Under Florida’s traffic regulations regarding pedestrians, drivers in the state are required to:
- Yield to pedestrians who have stepped into the crosswalk legally;
- Remain stopped if a pedestrian is in the crosswalk on the driver’s side of the road, or approaching that side of the road, and is within one travel lane;
- Refrain from passing other vehicles that are stopped at the crosswalk; and
- Stop when turning, even when there is a green light, if there is a pedestrian in the crosswalk on the road they’re turning into.
It’s also important to note that in Florida, all sides of an intersection are considered crosswalks, even when there are no crosswalk markings. This means that drivers must yield to pedestrians crossing at intersections, regardless of whether there is a traffic signal, or right-of-way markings. The only exception to this applies when there are street signs stating that the road is closed to pedestrians.

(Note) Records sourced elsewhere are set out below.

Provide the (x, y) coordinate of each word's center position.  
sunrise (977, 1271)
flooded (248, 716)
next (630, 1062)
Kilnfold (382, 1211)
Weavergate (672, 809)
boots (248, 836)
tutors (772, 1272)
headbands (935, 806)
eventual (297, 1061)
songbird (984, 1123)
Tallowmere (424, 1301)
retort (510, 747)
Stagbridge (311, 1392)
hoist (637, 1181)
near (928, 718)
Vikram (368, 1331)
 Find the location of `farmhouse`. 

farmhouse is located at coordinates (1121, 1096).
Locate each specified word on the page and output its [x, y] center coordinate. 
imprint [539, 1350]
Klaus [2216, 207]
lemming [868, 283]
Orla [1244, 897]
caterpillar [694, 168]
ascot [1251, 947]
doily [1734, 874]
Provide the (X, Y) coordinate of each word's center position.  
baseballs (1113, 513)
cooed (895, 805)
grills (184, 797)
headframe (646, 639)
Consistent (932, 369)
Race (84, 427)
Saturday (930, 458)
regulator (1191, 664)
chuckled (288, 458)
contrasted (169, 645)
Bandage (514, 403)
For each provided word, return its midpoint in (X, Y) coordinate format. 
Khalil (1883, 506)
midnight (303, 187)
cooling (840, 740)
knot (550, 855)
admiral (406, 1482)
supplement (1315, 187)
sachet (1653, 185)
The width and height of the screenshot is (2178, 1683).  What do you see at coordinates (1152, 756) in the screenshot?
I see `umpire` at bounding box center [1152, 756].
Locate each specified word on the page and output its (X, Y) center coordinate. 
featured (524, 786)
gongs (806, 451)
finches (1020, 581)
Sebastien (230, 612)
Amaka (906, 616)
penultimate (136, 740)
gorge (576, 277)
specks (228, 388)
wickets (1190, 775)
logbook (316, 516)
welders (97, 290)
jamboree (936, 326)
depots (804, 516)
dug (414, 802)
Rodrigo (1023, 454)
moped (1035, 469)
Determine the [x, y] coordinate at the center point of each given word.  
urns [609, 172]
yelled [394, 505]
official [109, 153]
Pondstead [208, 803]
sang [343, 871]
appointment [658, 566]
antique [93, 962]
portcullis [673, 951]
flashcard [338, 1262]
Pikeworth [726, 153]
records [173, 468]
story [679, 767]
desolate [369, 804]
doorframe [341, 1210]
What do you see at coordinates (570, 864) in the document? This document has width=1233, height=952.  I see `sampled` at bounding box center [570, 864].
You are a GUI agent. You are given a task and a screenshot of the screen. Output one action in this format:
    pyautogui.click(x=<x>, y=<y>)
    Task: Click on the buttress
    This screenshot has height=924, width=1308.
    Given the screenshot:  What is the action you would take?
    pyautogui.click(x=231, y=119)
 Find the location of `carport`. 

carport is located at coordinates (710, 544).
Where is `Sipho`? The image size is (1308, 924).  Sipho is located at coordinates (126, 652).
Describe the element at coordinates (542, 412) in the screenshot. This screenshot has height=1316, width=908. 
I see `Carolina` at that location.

Pedestrians and the Right-of-Way
Under Florida law, drivers must yield to pedestrians if they enter a signal-controlled crosswalk when the “Walk” signal is lit, or at any non-signal controlled crosswalk. Pedestrians in Florida do not, however, always have the right-of-way. For instance, pedestrians at crosswalks with traffic signals must yield to other drivers if the signal shows a “Don’t Walk” sign or the light is red. When entering a crosswalk that has no signal, pedestrians are barred from crossing the road unless drivers have been given enough time to see them and come to a stop.
Proving a Crosswalk Accident Claim
To establish liability for a pedestrian accident, the injured party will need to provide proof that the driver violated a pedestrian traffic law. Necessary evidence could include:
- The police report, which will note whether the driver failed to properly yield the right-of-way;
- Photos from the scene of the accident, including skid marks on the asphalt, which can help establish whether the driver attempted to hit the brakes;
- Eyewitness statements, which can help determine whether someone was in a crosswalk at the time of the crash, whether the signal indicated the pedestrian’s right-of-way, or how fast the vehicle was driving; and
- Testimony from experts, like reconstruction specialists who can examine skid marks and the vehicle’s data recorder to help establish fault.
In addition to this evidence, injured parties will also need to provide proof of their losses, including bills and invoices for medical treatment and pay stubs recording lost wages.